[Start Selection]

Having heart to heart conversations with people means being in the moment, focusing on the person you are speaking to and listening attentively. Have quality conversations and you will remember things more easily.
Listen with your heart as well as your ears. Make eye contact, bring your focus to the person you are with and you will be surprised at the results.
Become a connector
At networking functions practice linking people together. Ask questions like, “What were you hoping to achieve from tonight’s function?” or “Did you have a specific objective for attending tonight?”
Get people talking about why they are there and then, if possible, connect them with the people they are looking for or if that is not possible, at least someone who may know someone.
This is a really valuable skill to master. Linking people with similar interests, potential business objectives and opportunities is also great fun and very satisfying.
Making a graceful exit
Usually social interaction goes through a natural conversational cycle, and as it winds down you can feel free to move on to talk to another.
You can wrap up a conversation by saying something like “I’ve enjoyed meeting you”, “I’ll look forward to seeing you at future evenings”, “Let’s talk later” or “Excuse me, I see someone I need to talk with. It’s been a pleasure meeting you.”
When you exchange contact details:
Use your business card and say: ‘I look forward to hearing from you in the future’.
Remember: You’re not closing a deal or making a sale. You’re starting a relationship!
Make notes on cards
After you meet a person and exchange cards, you may like to make a note on the back of their card. Include the date and place where you met and something that you remember about them. Preferably something you spoke about that was not work-related. e.g. golf, grandchildren, tennis.
Track separate networks
You may start a separate business card holder for each network that you belong to. After attending each meeting and exchanging business cards with a variety of people (making the notes on the back of their cards), you can then place their cards in this specific holder.
Then, when you are returning to that network, refresh your memory on who the people are by glancing through your specific holder.
You may also enter the contact details from the card of key prospects in your electronic database and make a note to reconnect with them in 30 to 45 days time.
Follow up after the event
Send a thank you card if someone has helped you, or do something nice for the people you meet.
One of the easy ways of making contact with people post-event is to send them a copy of an invitation to another event they may be interested in attending. This can be as simple as an email or fax: “Hi Mary, enjoyed our conversation at the recent function – here is the invitation I mentioned. Hope to connect with you again.”
Another may be sending an article that is relevant to the person’s business or profession. You may in fact collect a file full of these and forward them on as required.
Finally, have fun! Remember – Networking isn’t a quick fix. It is one of the time-consuming and longer-term marketing activities.
Although you may be lucky and make a contact anytime that will lead to immediate business or work, usually you need to spend time and energy on a regular basis building relationships.
Networking is like planting a garden: you need to plant and nurture the seeds, and it may take a bit of time until your investment bears fruit.
However, if you have a good product or service that the people you are networking with need and can afford to buy, time is on your side.
Networking provides visibility and familiarity, which combined with your personal integrity leads to credibility. So relax and enjoy connecting with others, whether the benefits are immediately apparent or longer-term.
Here are Some Tips on How to Make the Most of Career Networking:
- Make it easy for people to help you – have your personal introduction prepared and offer specific ways HOW others can help you. Include something unique, personal, or interesting about yourself so others will remember you.

[End Selection]

__Written task__. In the networking tips, after how many days should you plan to reconnect with key prospects whose details you enter in your electronic database?

[Start Provided data]

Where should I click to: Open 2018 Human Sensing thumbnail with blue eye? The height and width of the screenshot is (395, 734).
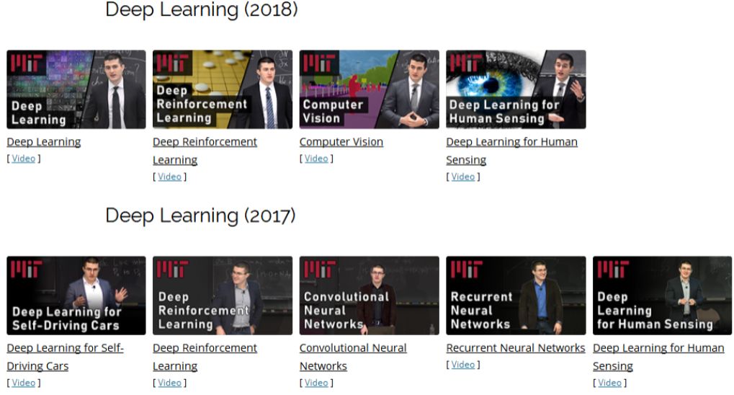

[End Provided data]

__The completed task__. In 30 to 45 days.